§ SELECTED EXCERPT
######

The Common Landscaping Trend You Should Avoid At All Costs

Foundation plantings do a lot of work ... but without guidance, the plants may be perfectly happy to do it all wrong. A good foundation planting roots your home to the landscape and reflects its style and the lines of its architecture. It does these things while managing to look better than a pile of dry twigs all 12 months of the year, without disrupting the local ecology or having plants crowding each other out. This business of overcrowding, it turns out, is central to many foundation planting problems.

If you picture a bad foundation planting, what you're imagining is probably a sparsely populated bed made up mostly of mulch, or a boxwood geometry lesson using topiary versions of toddler shape blocks like cubes, spheres, and the occasional cone, if you're fancy like that. Nobody will argue that the topiary approach is good foundation planting design, but the sparse planting might be closer to perfect than you think. The reason? If you choose and plant well, it won't always be sparse. On the other hand, if you fill up the bed completely today, in two years you'll have a tangled, unmanageable mess. Tell yourself this: I cannot have a mature garden right next to my house on day one.

The mess is not merely visual, unfortunately. Overplanting keeps plants from having enough room to grow into, and overcrowded plants starve each other of light and nutrients. It fosters pests and fungal diseases, and gives those things a highway to the base of your home. This can lead to everything from foundation and siding damage to an increased risk of ground fire spreading to your house.

Planning for successful foundation plantings

Getting better foundation plantings isn't super challenging, but the task can seem awkward and counterintuitive. It helps to start planning with a sheet of paper, some colored pencils, and your favorite plant reference website (or a book, if you're analog like that). Start finding plants with the principles you need for your climate and yard conditions, and sketch them with colors that are roughly appropriate to either their foliage or flowers, and maybe shade the taller plants darker than the shorter ones. Draw to scale, and make the plants fit their mature size. Leave a little space for airflow and for you to work the bed and access the house's foundation. 

Privilege native plants and shoot for 12-month interest. That means that at least some of the plants will provide something interesting to look at — foliage, blooms, plant shapes, and even fruits or seedheads that persist into winter. Taller plants go closer to the home, to draw the eye up to the house itself, but keep large trees well away from walkways, driveways, patios, and your foundation. This layering means the beds might be deeper than you originally planned, and should usually be somewhat curved and irregular unless your home has a distinctly modern geometry to it.

######

§ RECORDED DATA
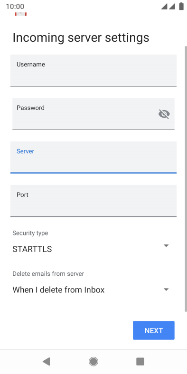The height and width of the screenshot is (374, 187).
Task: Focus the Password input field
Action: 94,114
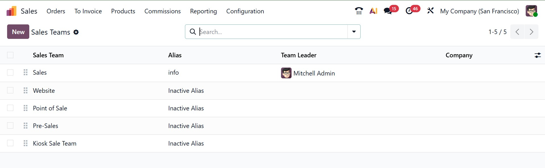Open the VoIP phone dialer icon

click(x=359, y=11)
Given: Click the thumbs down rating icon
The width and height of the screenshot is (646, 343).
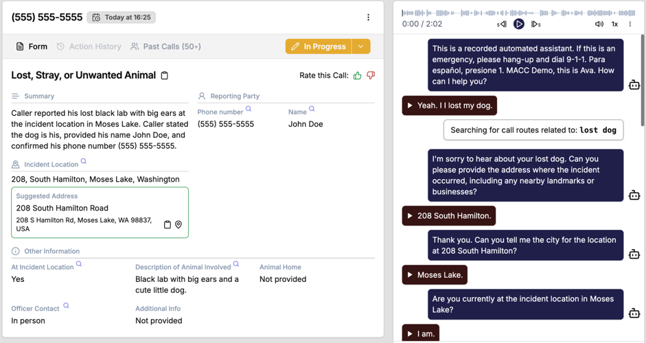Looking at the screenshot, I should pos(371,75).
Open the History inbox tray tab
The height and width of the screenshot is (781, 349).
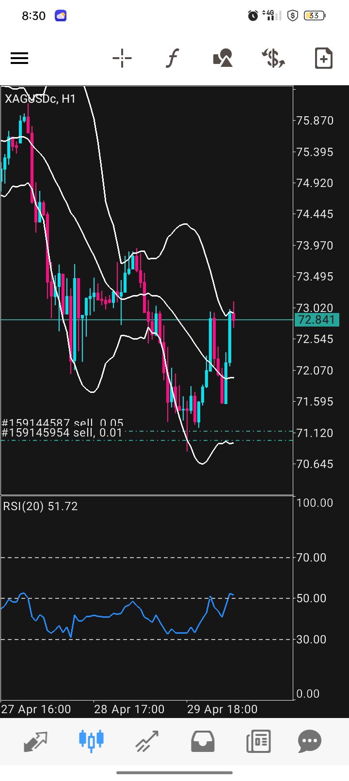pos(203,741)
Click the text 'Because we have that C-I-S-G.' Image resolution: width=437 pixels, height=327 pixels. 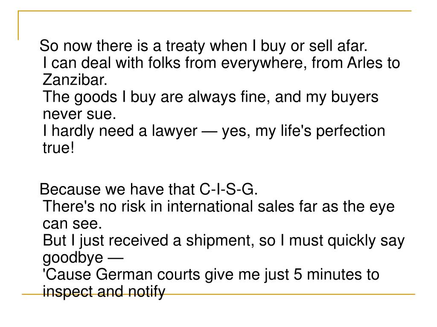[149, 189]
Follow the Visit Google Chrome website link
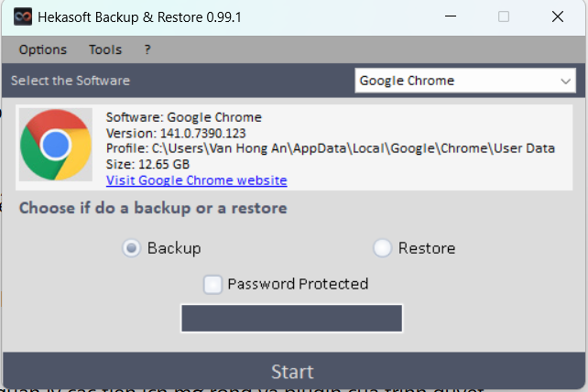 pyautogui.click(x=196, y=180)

######

§ EXERCISES TO COMPLETE
A. Condense the paragraph of the landscaping article that begins "The mess is not merely visual" into a short bulleted list that keeps its main facts.
B. Duplicate the landscaping article word for word, from "The Common Landscaping" up to and including "foundation planting problems.".

§ EXPECTED RESPONSES
A.
- Overplanting causes more than visual mess.
- Plants lack room to grow, and crowded plants starve each other of light and nutrients.
- It fosters pests and fungal diseases and gives them a highway to the base of the home.
- This can lead to foundation and siding damage and a higher risk of ground fire spreading to the house.

B.
The Common Landscaping Trend You Should Avoid At All Costs

Foundation plantings do a lot of work ... but without guidance, the plants may be perfectly happy to do it all wrong. A good foundation planting roots your home to the landscape and reflects its style and the lines of its architecture. It does these things while managing to look better than a pile of dry twigs all 12 months of the year, without disrupting the local ecology or having plants crowding each other out. This business of overcrowding, it turns out, is central to many foundation planting problems.